-- begin --

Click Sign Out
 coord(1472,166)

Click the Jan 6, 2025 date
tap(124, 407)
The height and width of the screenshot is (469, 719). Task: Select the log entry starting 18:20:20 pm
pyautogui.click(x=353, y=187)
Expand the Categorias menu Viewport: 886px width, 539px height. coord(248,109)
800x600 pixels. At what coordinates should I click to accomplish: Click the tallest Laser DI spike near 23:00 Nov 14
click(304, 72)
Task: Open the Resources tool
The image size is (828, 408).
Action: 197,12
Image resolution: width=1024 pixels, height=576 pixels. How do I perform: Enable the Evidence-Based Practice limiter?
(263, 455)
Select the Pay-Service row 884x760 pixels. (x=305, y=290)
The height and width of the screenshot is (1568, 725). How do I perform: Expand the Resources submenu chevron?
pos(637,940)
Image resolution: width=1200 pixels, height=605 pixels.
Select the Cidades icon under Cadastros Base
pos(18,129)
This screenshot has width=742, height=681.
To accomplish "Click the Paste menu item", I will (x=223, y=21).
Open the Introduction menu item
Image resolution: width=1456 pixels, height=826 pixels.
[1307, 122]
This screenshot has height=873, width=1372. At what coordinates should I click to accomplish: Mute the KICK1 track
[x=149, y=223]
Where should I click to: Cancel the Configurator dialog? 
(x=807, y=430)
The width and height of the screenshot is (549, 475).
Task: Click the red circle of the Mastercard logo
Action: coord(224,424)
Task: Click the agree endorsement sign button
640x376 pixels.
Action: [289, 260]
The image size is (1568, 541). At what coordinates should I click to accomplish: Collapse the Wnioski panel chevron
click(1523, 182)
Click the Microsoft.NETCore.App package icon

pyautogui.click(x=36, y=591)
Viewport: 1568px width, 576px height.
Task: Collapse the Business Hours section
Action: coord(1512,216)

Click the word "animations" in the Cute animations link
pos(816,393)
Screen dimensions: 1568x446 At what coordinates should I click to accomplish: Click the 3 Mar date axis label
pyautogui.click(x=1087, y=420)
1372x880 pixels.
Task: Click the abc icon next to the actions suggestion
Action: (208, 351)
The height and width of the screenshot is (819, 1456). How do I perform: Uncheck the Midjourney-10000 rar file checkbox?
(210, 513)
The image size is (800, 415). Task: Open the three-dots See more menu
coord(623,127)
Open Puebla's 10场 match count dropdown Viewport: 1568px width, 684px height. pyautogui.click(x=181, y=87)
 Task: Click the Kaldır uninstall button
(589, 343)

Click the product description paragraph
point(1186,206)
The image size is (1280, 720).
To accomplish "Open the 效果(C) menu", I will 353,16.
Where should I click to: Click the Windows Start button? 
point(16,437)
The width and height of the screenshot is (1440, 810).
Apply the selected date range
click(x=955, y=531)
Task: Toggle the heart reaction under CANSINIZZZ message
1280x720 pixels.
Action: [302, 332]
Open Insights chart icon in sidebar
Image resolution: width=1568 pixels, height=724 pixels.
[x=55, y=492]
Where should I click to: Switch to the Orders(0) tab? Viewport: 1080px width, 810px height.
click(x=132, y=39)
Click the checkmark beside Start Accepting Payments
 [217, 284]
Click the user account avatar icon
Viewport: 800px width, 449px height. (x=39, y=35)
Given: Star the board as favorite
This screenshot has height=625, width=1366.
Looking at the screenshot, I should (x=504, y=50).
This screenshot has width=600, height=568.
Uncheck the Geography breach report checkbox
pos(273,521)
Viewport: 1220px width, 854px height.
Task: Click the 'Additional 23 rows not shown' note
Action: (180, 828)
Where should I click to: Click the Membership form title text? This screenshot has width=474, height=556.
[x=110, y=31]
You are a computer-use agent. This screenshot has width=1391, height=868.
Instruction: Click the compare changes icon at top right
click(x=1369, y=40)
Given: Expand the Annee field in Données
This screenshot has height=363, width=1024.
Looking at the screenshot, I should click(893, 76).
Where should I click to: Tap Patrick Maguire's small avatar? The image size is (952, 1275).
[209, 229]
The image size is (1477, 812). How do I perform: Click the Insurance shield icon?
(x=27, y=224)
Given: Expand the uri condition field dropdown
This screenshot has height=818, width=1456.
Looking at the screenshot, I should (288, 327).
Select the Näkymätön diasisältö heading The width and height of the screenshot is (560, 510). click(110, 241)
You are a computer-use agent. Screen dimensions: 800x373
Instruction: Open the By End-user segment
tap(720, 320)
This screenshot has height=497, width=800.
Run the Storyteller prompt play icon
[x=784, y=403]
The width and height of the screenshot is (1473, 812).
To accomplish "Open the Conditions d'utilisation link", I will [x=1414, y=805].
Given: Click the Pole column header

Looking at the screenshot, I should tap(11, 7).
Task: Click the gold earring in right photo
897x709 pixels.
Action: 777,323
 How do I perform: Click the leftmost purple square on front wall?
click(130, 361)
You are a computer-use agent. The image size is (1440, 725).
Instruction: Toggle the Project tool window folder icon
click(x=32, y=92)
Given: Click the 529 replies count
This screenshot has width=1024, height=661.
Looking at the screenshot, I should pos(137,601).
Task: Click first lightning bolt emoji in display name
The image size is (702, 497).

-- end --

Can you copy all of the lines above verbatim?

Click Sign Out
 coord(1472,166)

Click the Jan 6, 2025 date
tap(124, 407)
The height and width of the screenshot is (469, 719). Task: Select the log entry starting 18:20:20 pm
pyautogui.click(x=353, y=187)
Expand the Categorias menu Viewport: 886px width, 539px height. coord(248,109)
800x600 pixels. At what coordinates should I click to accomplish: Click the tallest Laser DI spike near 23:00 Nov 14
click(304, 72)
Task: Open the Resources tool
The image size is (828, 408).
Action: 197,12
Image resolution: width=1024 pixels, height=576 pixels. How do I perform: Enable the Evidence-Based Practice limiter?
(263, 455)
Select the Pay-Service row 884x760 pixels. (x=305, y=290)
The height and width of the screenshot is (1568, 725). How do I perform: Expand the Resources submenu chevron?
pos(637,940)
Image resolution: width=1200 pixels, height=605 pixels.
Select the Cidades icon under Cadastros Base
pos(18,129)
This screenshot has width=742, height=681.
To accomplish "Click the Paste menu item", I will (x=223, y=21).
Open the Introduction menu item
Image resolution: width=1456 pixels, height=826 pixels.
[1307, 122]
This screenshot has height=873, width=1372. At what coordinates should I click to accomplish: Mute the KICK1 track
[x=149, y=223]
Where should I click to: Cancel the Configurator dialog? 
(x=807, y=430)
The width and height of the screenshot is (549, 475).
Task: Click the red circle of the Mastercard logo
Action: coord(224,424)
Task: Click the agree endorsement sign button
640x376 pixels.
Action: [289, 260]
The image size is (1568, 541). At what coordinates should I click to accomplish: Collapse the Wnioski panel chevron
click(1523, 182)
Click the Microsoft.NETCore.App package icon

pyautogui.click(x=36, y=591)
Viewport: 1568px width, 576px height.
Task: Collapse the Business Hours section
Action: coord(1512,216)

Click the word "animations" in the Cute animations link
pos(816,393)
Screen dimensions: 1568x446 At what coordinates should I click to accomplish: Click the 3 Mar date axis label
pyautogui.click(x=1087, y=420)
1372x880 pixels.
Task: Click the abc icon next to the actions suggestion
Action: (208, 351)
The height and width of the screenshot is (819, 1456). How do I perform: Uncheck the Midjourney-10000 rar file checkbox?
(210, 513)
The image size is (800, 415). Task: Open the three-dots See more menu
coord(623,127)
Open Puebla's 10场 match count dropdown Viewport: 1568px width, 684px height. pyautogui.click(x=181, y=87)
 Task: Click the Kaldır uninstall button
(589, 343)

Click the product description paragraph
point(1186,206)
The image size is (1280, 720).
To accomplish "Open the 效果(C) menu", I will 353,16.
Where should I click to: Click the Windows Start button? 
point(16,437)
The width and height of the screenshot is (1440, 810).
Apply the selected date range
click(x=955, y=531)
Task: Toggle the heart reaction under CANSINIZZZ message
1280x720 pixels.
Action: [302, 332]
Open Insights chart icon in sidebar
Image resolution: width=1568 pixels, height=724 pixels.
[x=55, y=492]
Where should I click to: Switch to the Orders(0) tab? Viewport: 1080px width, 810px height.
click(x=132, y=39)
Click the checkmark beside Start Accepting Payments
 [217, 284]
Click the user account avatar icon
Viewport: 800px width, 449px height. (x=39, y=35)
Given: Star the board as favorite
This screenshot has height=625, width=1366.
Looking at the screenshot, I should (x=504, y=50).
This screenshot has width=600, height=568.
Uncheck the Geography breach report checkbox
pos(273,521)
Viewport: 1220px width, 854px height.
Task: Click the 'Additional 23 rows not shown' note
Action: (180, 828)
Where should I click to: Click the Membership form title text? This screenshot has width=474, height=556.
[x=110, y=31]
You are a computer-use agent. This screenshot has width=1391, height=868.
Instruction: Click the compare changes icon at top right
click(x=1369, y=40)
Given: Expand the Annee field in Données
This screenshot has height=363, width=1024.
Looking at the screenshot, I should click(893, 76).
Where should I click to: Tap Patrick Maguire's small avatar? The image size is (952, 1275).
[209, 229]
The image size is (1477, 812). How do I perform: Click the Insurance shield icon?
(x=27, y=224)
Given: Expand the uri condition field dropdown
This screenshot has height=818, width=1456.
Looking at the screenshot, I should (288, 327).
Select the Näkymätön diasisältö heading The width and height of the screenshot is (560, 510). click(110, 241)
You are a computer-use agent. Screen dimensions: 800x373
Instruction: Open the By End-user segment
tap(720, 320)
This screenshot has height=497, width=800.
Run the Storyteller prompt play icon
[x=784, y=403]
The width and height of the screenshot is (1473, 812).
To accomplish "Open the Conditions d'utilisation link", I will [x=1414, y=805].
Given: Click the Pole column header

Looking at the screenshot, I should tap(11, 7).
Task: Click the gold earring in right photo
897x709 pixels.
Action: 777,323
 How do I perform: Click the leftmost purple square on front wall?
click(130, 361)
You are a computer-use agent. The image size is (1440, 725).
Instruction: Toggle the Project tool window folder icon
click(x=32, y=92)
Given: Click the 529 replies count
This screenshot has width=1024, height=661.
Looking at the screenshot, I should pos(137,601).
Task: Click first lightning bolt emoji in display name
The image size is (702, 497).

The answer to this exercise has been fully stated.